Exercise:
Retype the following material line for line, with every character and line break kept identical.

+ + + +

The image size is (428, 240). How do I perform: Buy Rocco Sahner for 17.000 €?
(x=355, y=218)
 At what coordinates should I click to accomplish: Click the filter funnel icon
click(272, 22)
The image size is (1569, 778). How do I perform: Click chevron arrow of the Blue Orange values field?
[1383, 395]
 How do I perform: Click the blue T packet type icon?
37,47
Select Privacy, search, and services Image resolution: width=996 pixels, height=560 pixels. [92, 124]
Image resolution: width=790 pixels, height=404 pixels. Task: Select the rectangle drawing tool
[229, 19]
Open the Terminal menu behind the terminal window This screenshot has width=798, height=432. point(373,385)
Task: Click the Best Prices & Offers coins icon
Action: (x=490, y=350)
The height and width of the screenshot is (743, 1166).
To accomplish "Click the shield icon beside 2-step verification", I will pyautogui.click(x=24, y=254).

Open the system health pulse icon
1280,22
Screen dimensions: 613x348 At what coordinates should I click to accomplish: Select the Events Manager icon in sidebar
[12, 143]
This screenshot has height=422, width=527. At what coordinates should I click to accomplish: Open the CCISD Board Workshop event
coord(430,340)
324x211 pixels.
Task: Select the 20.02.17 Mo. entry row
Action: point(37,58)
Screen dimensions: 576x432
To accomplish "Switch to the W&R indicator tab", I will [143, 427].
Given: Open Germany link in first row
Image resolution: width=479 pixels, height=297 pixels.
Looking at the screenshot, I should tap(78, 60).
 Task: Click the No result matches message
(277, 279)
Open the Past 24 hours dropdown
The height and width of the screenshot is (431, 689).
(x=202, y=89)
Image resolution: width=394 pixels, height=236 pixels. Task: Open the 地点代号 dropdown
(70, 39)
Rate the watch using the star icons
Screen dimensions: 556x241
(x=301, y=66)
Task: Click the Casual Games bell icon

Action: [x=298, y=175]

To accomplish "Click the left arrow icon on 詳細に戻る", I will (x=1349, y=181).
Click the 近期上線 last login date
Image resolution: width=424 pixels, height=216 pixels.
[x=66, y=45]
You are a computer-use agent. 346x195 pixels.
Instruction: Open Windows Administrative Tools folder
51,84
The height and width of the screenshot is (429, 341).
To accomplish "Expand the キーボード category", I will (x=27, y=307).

+ + + +

Result of the task:
The image size is (428, 240). How do I perform: Buy Rocco Sahner for 17.000 €?
(x=355, y=218)
 At what coordinates should I click to accomplish: Click the filter funnel icon
click(272, 22)
The image size is (1569, 778). How do I perform: Click chevron arrow of the Blue Orange values field?
[1383, 395]
 How do I perform: Click the blue T packet type icon?
37,47
Select Privacy, search, and services Image resolution: width=996 pixels, height=560 pixels. [92, 124]
Image resolution: width=790 pixels, height=404 pixels. Task: Select the rectangle drawing tool
[229, 19]
Open the Terminal menu behind the terminal window This screenshot has width=798, height=432. point(373,385)
Task: Click the Best Prices & Offers coins icon
Action: (x=490, y=350)
The height and width of the screenshot is (743, 1166).
To accomplish "Click the shield icon beside 2-step verification", I will pyautogui.click(x=24, y=254).

Open the system health pulse icon
1280,22
Screen dimensions: 613x348 At what coordinates should I click to accomplish: Select the Events Manager icon in sidebar
[12, 143]
This screenshot has height=422, width=527. At what coordinates should I click to accomplish: Open the CCISD Board Workshop event
coord(430,340)
324x211 pixels.
Task: Select the 20.02.17 Mo. entry row
Action: point(37,58)
Screen dimensions: 576x432
To accomplish "Switch to the W&R indicator tab", I will [143, 427].
Given: Open Germany link in first row
Image resolution: width=479 pixels, height=297 pixels.
Looking at the screenshot, I should tap(78, 60).
 Task: Click the No result matches message
(277, 279)
Open the Past 24 hours dropdown
The height and width of the screenshot is (431, 689).
(x=202, y=89)
Image resolution: width=394 pixels, height=236 pixels. Task: Open the 地点代号 dropdown
(70, 39)
Rate the watch using the star icons
Screen dimensions: 556x241
(x=301, y=66)
Task: Click the Casual Games bell icon

Action: [x=298, y=175]

To accomplish "Click the left arrow icon on 詳細に戻る", I will (x=1349, y=181).
Click the 近期上線 last login date
Image resolution: width=424 pixels, height=216 pixels.
[x=66, y=45]
You are a computer-use agent. 346x195 pixels.
Instruction: Open Windows Administrative Tools folder
51,84
The height and width of the screenshot is (429, 341).
To accomplish "Expand the キーボード category", I will (x=27, y=307).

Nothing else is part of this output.